* [Problem to solve]: Transcribe the data below verbatim from the line with "Allow all cookies (671, 1295)" to the line with "Return and Refund Policy (170, 1670)". Include both of those lines.
*** Opening of Recorded data ***
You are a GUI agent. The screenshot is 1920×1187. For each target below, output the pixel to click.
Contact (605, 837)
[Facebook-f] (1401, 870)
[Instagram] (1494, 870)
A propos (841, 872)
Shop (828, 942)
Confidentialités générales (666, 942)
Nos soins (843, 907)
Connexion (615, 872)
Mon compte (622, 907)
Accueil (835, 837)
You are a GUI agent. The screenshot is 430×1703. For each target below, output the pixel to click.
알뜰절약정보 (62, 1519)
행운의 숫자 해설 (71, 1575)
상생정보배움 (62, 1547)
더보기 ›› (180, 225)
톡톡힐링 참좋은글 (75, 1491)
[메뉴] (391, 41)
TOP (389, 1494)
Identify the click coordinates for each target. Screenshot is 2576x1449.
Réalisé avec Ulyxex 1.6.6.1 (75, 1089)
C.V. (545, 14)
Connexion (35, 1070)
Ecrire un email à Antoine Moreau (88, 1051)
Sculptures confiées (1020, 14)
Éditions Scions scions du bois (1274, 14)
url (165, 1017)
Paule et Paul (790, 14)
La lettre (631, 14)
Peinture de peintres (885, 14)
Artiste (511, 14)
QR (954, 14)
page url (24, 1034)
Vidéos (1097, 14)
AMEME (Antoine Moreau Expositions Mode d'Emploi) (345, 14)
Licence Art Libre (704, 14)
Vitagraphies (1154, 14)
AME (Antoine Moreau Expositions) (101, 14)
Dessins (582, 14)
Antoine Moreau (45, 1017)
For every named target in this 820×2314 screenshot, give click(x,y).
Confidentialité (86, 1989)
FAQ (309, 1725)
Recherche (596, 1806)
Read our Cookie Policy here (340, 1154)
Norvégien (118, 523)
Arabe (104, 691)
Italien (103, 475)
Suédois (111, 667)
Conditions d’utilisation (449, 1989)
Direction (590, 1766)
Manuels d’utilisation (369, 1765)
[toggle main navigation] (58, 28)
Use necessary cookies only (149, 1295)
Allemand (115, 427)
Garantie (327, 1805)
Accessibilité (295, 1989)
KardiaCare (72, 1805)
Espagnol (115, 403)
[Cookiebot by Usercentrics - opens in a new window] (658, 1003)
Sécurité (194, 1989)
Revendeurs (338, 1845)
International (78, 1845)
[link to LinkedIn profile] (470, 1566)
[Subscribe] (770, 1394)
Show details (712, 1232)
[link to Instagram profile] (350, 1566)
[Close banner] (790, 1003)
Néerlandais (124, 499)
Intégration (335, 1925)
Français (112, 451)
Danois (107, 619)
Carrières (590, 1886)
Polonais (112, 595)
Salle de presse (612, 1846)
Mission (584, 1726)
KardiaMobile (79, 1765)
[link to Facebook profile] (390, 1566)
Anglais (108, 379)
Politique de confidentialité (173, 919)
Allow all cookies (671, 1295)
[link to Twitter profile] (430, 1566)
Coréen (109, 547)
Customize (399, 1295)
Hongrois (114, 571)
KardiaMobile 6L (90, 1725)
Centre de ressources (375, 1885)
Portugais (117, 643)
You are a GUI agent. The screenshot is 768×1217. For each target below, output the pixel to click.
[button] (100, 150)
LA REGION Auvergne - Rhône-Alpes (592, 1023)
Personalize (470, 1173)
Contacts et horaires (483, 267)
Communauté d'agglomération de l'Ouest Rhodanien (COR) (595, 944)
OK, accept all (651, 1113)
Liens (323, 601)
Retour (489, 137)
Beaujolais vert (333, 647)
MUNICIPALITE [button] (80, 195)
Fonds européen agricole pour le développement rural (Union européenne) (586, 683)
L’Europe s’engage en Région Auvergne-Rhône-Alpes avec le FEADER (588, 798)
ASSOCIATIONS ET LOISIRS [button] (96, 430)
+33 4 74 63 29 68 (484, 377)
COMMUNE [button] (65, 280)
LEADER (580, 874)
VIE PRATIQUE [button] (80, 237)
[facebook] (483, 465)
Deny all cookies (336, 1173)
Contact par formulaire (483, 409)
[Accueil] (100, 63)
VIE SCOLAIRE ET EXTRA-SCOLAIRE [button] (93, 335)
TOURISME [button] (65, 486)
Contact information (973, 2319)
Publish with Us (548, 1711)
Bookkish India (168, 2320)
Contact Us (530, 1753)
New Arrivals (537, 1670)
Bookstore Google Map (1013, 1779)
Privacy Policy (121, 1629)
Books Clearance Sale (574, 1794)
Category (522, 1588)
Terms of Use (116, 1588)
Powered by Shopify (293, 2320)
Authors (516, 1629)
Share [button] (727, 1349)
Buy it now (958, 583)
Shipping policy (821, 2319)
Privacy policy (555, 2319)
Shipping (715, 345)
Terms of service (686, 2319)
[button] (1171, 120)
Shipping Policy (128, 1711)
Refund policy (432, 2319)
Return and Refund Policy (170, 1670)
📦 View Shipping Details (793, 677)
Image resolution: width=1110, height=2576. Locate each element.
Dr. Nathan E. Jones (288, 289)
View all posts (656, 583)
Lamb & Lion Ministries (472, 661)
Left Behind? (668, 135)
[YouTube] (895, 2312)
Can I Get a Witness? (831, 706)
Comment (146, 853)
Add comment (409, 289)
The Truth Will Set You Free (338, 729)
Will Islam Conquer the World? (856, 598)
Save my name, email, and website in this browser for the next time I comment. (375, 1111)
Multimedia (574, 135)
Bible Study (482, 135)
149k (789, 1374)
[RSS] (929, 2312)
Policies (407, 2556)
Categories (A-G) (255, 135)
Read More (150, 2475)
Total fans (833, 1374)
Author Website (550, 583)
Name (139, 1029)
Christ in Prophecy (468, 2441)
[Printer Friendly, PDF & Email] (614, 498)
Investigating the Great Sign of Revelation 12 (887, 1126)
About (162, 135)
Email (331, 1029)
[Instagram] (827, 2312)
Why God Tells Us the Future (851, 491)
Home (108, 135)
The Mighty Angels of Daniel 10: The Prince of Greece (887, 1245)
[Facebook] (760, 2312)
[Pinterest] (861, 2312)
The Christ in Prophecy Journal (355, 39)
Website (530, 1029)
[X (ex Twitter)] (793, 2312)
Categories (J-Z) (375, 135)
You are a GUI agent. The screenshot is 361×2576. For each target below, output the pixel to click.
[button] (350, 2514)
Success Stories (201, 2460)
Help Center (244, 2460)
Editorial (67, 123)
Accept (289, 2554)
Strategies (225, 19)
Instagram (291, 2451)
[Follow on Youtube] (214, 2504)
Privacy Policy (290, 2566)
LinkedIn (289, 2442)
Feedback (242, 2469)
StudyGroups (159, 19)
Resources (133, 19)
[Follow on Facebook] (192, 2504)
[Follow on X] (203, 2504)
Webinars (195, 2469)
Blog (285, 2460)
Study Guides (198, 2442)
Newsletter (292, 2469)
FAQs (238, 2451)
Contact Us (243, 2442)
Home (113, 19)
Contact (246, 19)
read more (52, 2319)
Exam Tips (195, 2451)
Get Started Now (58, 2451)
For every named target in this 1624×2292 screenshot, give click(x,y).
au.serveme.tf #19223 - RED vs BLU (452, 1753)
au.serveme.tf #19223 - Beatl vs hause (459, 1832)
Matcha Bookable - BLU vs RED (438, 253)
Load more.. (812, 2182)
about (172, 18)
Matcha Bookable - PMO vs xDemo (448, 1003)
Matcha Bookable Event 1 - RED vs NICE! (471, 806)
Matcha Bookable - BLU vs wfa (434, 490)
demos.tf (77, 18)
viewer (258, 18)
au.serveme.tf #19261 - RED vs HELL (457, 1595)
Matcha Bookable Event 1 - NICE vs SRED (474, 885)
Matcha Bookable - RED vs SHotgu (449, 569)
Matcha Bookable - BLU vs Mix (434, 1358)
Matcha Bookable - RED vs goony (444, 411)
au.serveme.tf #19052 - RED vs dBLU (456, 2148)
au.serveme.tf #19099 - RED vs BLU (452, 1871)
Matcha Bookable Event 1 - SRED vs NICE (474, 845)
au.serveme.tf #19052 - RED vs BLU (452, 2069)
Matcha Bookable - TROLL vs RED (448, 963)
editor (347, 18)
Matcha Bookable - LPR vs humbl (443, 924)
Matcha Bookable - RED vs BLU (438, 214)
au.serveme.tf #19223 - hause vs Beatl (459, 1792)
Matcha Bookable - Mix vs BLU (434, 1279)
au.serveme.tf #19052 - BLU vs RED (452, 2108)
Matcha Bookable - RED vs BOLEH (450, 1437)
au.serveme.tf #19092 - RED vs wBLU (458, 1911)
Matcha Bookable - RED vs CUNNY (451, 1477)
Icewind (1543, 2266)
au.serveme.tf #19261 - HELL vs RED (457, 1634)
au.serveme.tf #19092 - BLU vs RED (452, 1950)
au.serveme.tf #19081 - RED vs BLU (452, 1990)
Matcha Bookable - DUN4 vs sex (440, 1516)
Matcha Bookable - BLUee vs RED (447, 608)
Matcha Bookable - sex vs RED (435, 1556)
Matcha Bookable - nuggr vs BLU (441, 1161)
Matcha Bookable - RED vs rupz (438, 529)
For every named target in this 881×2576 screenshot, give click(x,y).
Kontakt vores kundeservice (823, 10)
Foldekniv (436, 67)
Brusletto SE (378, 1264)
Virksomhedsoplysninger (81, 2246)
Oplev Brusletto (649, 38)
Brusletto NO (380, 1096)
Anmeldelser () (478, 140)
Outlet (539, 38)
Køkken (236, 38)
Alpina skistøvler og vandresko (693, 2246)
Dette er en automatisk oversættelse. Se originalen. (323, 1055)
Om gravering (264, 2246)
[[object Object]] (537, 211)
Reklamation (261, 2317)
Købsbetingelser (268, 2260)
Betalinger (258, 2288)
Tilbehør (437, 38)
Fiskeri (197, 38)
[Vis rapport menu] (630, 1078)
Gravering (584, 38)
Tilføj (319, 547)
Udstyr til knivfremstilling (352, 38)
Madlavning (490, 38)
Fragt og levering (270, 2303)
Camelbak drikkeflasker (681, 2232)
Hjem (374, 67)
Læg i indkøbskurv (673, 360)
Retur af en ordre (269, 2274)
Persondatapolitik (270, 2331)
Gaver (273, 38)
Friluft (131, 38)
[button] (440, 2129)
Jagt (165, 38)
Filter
*** Close of Recorded data ***
* [Task response]:
Allow all cookies (671, 1295)
[link to Twitter profile] (430, 1566)
Coréen (109, 547)
Customize (399, 1295)
Hongrois (114, 571)
KardiaMobile 6L (90, 1725)
Centre de ressources (375, 1885)
Portugais (117, 643)
You are a GUI agent. The screenshot is 768×1217. For each target below, output the pixel to click.
[button] (100, 150)
LA REGION Auvergne - Rhône-Alpes (592, 1023)
Personalize (470, 1173)
Contacts et horaires (483, 267)
Communauté d'agglomération de l'Ouest Rhodanien (COR) (595, 944)
OK, accept all (651, 1113)
Liens (323, 601)
Retour (489, 137)
Beaujolais vert (333, 647)
MUNICIPALITE [button] (80, 195)
Fonds européen agricole pour le développement rural (Union européenne) (586, 683)
L’Europe s’engage en Région Auvergne-Rhône-Alpes avec le FEADER (588, 798)
ASSOCIATIONS ET LOISIRS [button] (96, 430)
+33 4 74 63 29 68 (484, 377)
COMMUNE [button] (65, 280)
LEADER (580, 874)
VIE PRATIQUE [button] (80, 237)
[facebook] (483, 465)
Deny all cookies (336, 1173)
Contact par formulaire (483, 409)
[Accueil] (100, 63)
VIE SCOLAIRE ET EXTRA-SCOLAIRE [button] (93, 335)
TOURISME [button] (65, 486)
Contact information (973, 2319)
Publish with Us (548, 1711)
Bookkish India (168, 2320)
Contact Us (530, 1753)
New Arrivals (537, 1670)
Bookstore Google Map (1013, 1779)
Privacy Policy (121, 1629)
Books Clearance Sale (574, 1794)
Category (522, 1588)
Terms of Use (116, 1588)
Powered by Shopify (293, 2320)
Authors (516, 1629)
Share [button] (727, 1349)
Buy it now (958, 583)
Shipping policy (821, 2319)
Privacy policy (555, 2319)
Shipping (715, 345)
Terms of service (686, 2319)
[button] (1171, 120)
Shipping Policy (128, 1711)
Refund policy (432, 2319)
Return and Refund Policy (170, 1670)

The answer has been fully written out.